You exercise your body to stay physically in shape, so why shouldn't you exercise your brain to stay mentally fit? With these daily exercises you will learn how to flex your mind, improve your creativity and boost your memory. As with any exercise, repetition is necessary for you to see improvement, so pick your favorite exercises from our daily suggestions and repeat them as desired. Try to do some mentalrobics every single day!
"Groupthink" is a term used to describe a process whereby a group can make bad decisions even though each individual in the group may realize that the result is going to be bad.
People have a strong need to feel accepted in a group. Whenever an individual participates in a group, it causes the other participants to react in some way. People want to be liked, so they tend to participate in a way that gains them acceptance. One way to gain acceptance is to be very agreeable and not rock the boat. When a bad or bland idea is introduced, very few people may challenge it. If nobody proposes a better idea, groupthink can result.

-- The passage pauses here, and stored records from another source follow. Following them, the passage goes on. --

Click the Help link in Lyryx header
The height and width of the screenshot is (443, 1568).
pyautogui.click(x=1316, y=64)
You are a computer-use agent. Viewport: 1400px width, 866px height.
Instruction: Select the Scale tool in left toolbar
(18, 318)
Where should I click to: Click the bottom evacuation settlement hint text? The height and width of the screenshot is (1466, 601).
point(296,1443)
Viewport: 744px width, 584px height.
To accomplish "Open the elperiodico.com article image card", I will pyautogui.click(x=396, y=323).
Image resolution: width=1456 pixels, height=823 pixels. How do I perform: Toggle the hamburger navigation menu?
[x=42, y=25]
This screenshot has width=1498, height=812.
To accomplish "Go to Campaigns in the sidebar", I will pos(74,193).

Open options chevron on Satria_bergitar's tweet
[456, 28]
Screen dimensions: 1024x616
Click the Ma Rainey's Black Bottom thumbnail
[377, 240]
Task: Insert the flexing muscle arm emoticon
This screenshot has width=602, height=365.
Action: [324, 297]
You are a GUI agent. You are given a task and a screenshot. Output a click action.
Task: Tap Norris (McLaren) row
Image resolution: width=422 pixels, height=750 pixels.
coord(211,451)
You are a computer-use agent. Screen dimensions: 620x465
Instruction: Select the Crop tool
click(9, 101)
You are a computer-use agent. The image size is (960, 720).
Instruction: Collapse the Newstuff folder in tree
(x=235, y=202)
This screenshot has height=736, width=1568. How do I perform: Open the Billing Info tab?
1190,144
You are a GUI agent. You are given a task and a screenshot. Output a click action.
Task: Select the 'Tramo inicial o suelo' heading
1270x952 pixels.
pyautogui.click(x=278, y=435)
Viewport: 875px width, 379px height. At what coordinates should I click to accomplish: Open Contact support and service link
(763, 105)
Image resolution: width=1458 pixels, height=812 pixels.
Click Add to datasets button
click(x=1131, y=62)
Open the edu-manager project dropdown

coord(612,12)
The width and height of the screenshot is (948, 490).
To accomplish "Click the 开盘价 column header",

Proposing a creative idea that differs from the group exposes the person and puts them in a vulnerable position. Nobody wants to fail in front of their peers or superiors. As a result, wild ideas are frequently self-censored or toned down to a level that is easily assimilated by the group. Unless there is a process that encourages wild ideas, they will seldom be introduced and groupthink can result.
Groupthink can also occur if an idea comes from higher up in the corporate ladder. Nobody wants to disagree with their boss, even if they know that the boss's idea will fail.
Brainstorming is a process that encourages wild ideas. This is one way to avoid groupthink.
These number exercises will help improve your concentration and mental endurance.
1. Recite all the numbers between 1 and 100 that contain the digit 7. (7, 17, 27...)
2. Count down from 200 by 4s. (200, 196, 192...)
3. Recite the numbers counting up by 4s and by 5s (4-5, 8-10, 12-15...)
4. Start with 2 and start doubling it in your head. See how far you can get. (2, 4, 8, 16, 32...)
Feel free to modify these exercises and practice them to increase your ability.
Pick a poem or song from our list and recite it out loud. Now, recite it again but skip every other word. Then skip every third word, and so on, until you can't do it any more. This exercise helps with your concentration and mental endurance.
1. Row row row your boat
2. The itsy bitsy spider
3. Jack and Jill went up the hill
An example of skipping by two: Jack Jill up hill fetch pail...
Previously we learned how keeping a bug list can be a great way to discover unmet needs that you may want to solve. This exercise will help you get started on your very own bug list.
Get a piece of paper and a pencil. Spend 10 minutes writing down bugs that you notice in your daily life. If you are having difficulty getting started, go through your typical day starting from when you wake up and write down all the bugs that come to mind. Here are a few to get you started...
1. Alarm clocks don't work when the power goes out
2. Coffee takes too long to brew
3. Toothpaste tube is messy
4. Can't find car keys
Many creative people like inventing or improving upon things, but it is often hard to discover what needs to be invented or improved. Here are three common ways that you can discover these unmet needs.
1. Interview or observe your target consumer. For example, you might talk to a bunch of teachers to see if they have any problems that you could solve.
2. Imagine yourself in their shoes. For example, you might pretend that you are a teacher and see if you can find any unmet needs.
3. Use yourself as the consumer and keep track of your own personal unmet needs.
Whichever method you use, a great way to discover unmet needs is to keep a bug list. Any time that you notice something that takes too much time, is complicated, or seems inconvenient to your consumer, write it down on your list. You can then refer to your bug list later to see if it sparks any ideas for inventions or improvements.